Stars: Kevin Spacey, Danny DeVito, Peter Facinelli
You don’t see movies like this too often. The studios are afraid that people will be bored. For the most part, that’s probably true, but I don’t think the rest of us should be denied the opportunity of seeing some good drama.
“The Big Kahuna” was written by Roger Rueff (who adapted his own play “Hospitality Suite”) and directed by John Swanbeck. Yes, it does have the look and sound of a play – confined largely to a single room in a hotel. Yet, the direction and camera work are brisk enough to help keep your interest up but you’d better be all ears, nonetheless, because this is, as most plays are, dialogue-heavy.
Kevin Spacey plays Larry, a fast-talking, cynical salesman visiting Wichita, Kansas for a convention for his lubricant company. His coworkers are Phil (Danny DeVito), a down-to-earth, but emotionally depressed guy ready for a break and young Bob (Peter Facinelli), a bible-belting guy from their company’s research department who’s there to learn and give the company an intelligent face.

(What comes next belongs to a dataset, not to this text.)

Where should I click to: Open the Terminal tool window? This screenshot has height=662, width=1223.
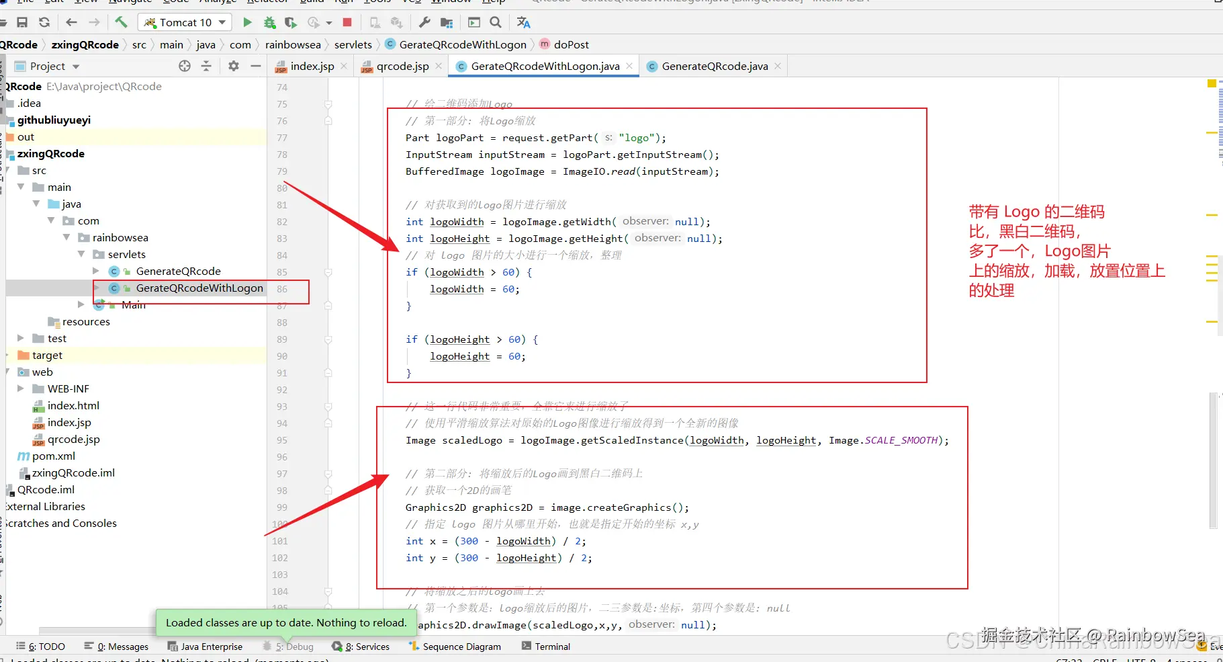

We get it from the start that Bob will indeed get a lesson. Trapped in their hospitality suite while they wait for potential clients, especially ‘the big kahuna’, the single most important client who could put their company on the map, Larry, Phil and Bob debate life, marriage, the company and God which we come to discover is Bob’s favorite topic.
Phil and Larry seem to have the prep pattern down pat but Bob’s not too sure what’s expected of him and he does his best to stay on a level playing ground with the snappy irreverent Larry.
The good and bad thing here is that Kevin Spacey is supreme in this kind of role. No one can seem quite so emotionless and angry at the same time as he. I think he needs to find other roles. But Danny DeVito is terrific, showing us many shades of Phil. Facinelli is very good as Bob who shows no shame for his clueless behavior.
Lotta says the dialogue is especially well written and insightful into the human condition. At an hour and thirty minutes, this moves at a sprint. The ending? Don’t expect a conventional one. This is just a slice of life for three men at a convention in Kansas. Phil and Larry discover a little bit about each other and Bob remains clueless. Rated R for language and adult content.